### EXERCISE PROMPT
Reproduce each record exactly. The pictures should be skipped.

Stored data entries:
>>>

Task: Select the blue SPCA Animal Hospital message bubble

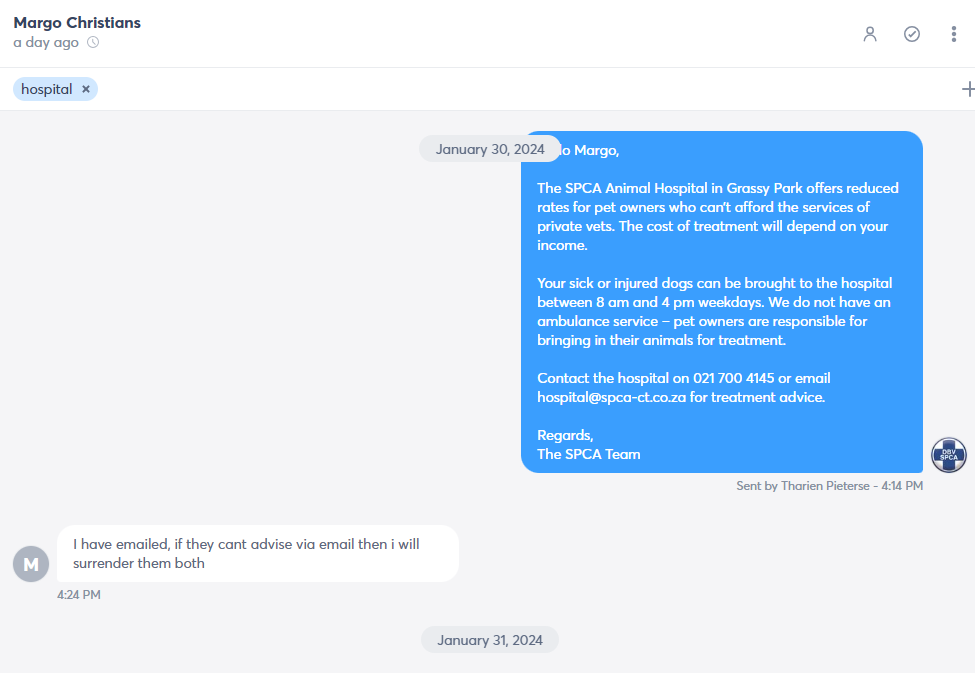Action: 721,302
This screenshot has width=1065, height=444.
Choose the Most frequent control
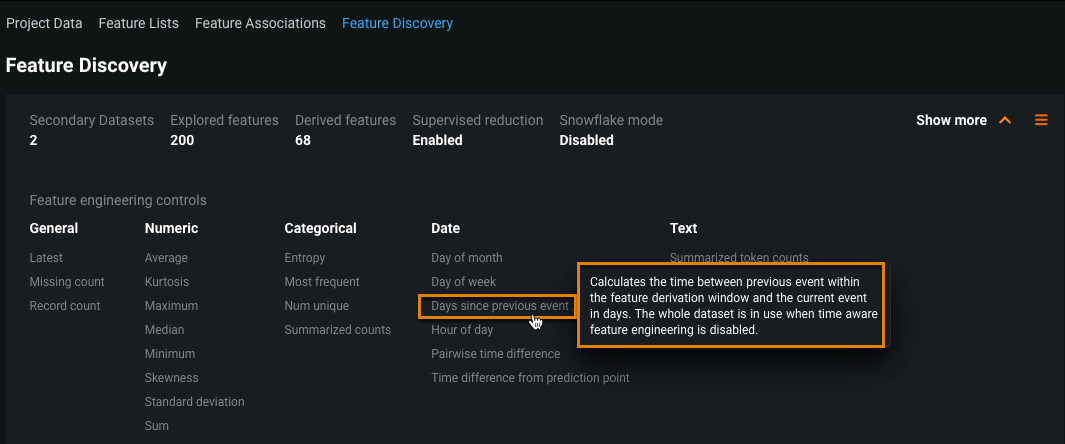(321, 282)
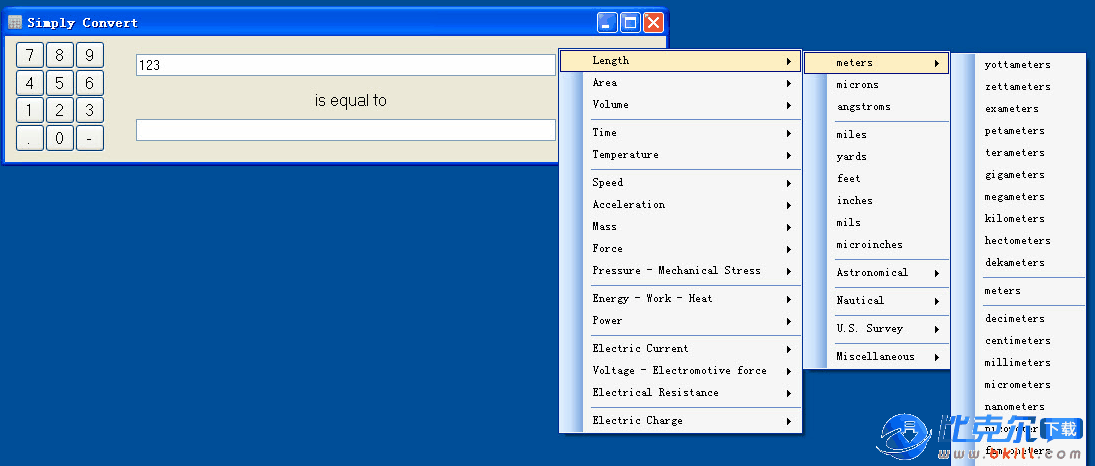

<<<

### SOLUTION FOR THIS PROBLEM
Task: Select the blue SPCA Animal Hospital message bubble

Action: 721,302
This screenshot has width=1065, height=444.
Choose the Most frequent control
(321, 282)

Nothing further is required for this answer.